# TASK PROMPT
Each line from the one that contains "Task: Click the # rank column header" to the last line of the records below must be restated word for word.

# PROVIDED RECORDS
--
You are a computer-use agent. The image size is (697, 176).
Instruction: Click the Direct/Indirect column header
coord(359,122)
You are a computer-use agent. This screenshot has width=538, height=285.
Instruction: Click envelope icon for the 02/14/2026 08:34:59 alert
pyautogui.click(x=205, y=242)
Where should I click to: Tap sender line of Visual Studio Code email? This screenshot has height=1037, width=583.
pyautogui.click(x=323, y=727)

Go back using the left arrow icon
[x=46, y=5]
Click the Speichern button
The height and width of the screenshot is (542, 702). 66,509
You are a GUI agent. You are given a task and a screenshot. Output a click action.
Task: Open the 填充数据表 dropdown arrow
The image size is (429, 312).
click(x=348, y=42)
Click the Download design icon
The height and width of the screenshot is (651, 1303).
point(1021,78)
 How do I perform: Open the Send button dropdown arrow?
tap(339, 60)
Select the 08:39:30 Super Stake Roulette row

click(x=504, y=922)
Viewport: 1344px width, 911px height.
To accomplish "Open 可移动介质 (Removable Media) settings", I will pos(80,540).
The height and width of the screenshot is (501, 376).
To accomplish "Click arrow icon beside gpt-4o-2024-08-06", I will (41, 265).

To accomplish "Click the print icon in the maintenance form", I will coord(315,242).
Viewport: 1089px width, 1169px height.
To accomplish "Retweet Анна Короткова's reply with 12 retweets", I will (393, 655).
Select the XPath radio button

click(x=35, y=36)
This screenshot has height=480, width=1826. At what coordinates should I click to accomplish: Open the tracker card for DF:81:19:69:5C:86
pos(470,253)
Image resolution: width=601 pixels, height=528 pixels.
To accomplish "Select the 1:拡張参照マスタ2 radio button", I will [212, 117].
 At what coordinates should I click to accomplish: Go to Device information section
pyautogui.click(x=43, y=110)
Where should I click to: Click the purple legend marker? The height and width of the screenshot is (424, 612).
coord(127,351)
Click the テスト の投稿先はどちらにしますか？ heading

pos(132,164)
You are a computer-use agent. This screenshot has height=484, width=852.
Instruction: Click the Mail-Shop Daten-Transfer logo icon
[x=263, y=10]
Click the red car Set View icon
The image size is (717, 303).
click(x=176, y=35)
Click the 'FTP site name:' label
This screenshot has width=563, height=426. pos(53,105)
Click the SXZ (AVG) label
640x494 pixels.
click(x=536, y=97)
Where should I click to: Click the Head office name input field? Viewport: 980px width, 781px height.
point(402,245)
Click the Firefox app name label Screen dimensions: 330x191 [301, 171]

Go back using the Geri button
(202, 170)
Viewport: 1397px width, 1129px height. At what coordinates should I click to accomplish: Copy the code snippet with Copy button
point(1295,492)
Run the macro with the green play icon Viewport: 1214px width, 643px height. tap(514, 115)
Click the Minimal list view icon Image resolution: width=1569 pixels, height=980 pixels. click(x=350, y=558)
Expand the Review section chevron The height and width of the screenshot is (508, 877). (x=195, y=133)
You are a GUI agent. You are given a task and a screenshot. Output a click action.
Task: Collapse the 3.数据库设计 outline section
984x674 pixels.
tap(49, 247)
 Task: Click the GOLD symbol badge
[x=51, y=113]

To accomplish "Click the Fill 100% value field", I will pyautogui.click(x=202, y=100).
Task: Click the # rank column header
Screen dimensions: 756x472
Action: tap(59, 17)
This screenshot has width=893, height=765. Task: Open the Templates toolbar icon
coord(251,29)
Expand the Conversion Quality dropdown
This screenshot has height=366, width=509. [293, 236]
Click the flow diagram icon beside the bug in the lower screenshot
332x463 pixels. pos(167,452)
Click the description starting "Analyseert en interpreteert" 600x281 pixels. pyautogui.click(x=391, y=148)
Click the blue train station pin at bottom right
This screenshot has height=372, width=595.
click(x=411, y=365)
--
# EXERCISE RESULT
Task: Click the # rank column header
Screen dimensions: 756x472
Action: tap(59, 17)
This screenshot has width=893, height=765. Task: Open the Templates toolbar icon
coord(251,29)
Expand the Conversion Quality dropdown
This screenshot has height=366, width=509. [293, 236]
Click the flow diagram icon beside the bug in the lower screenshot
332x463 pixels. pos(167,452)
Click the description starting "Analyseert en interpreteert" 600x281 pixels. pyautogui.click(x=391, y=148)
Click the blue train station pin at bottom right
This screenshot has height=372, width=595.
click(x=411, y=365)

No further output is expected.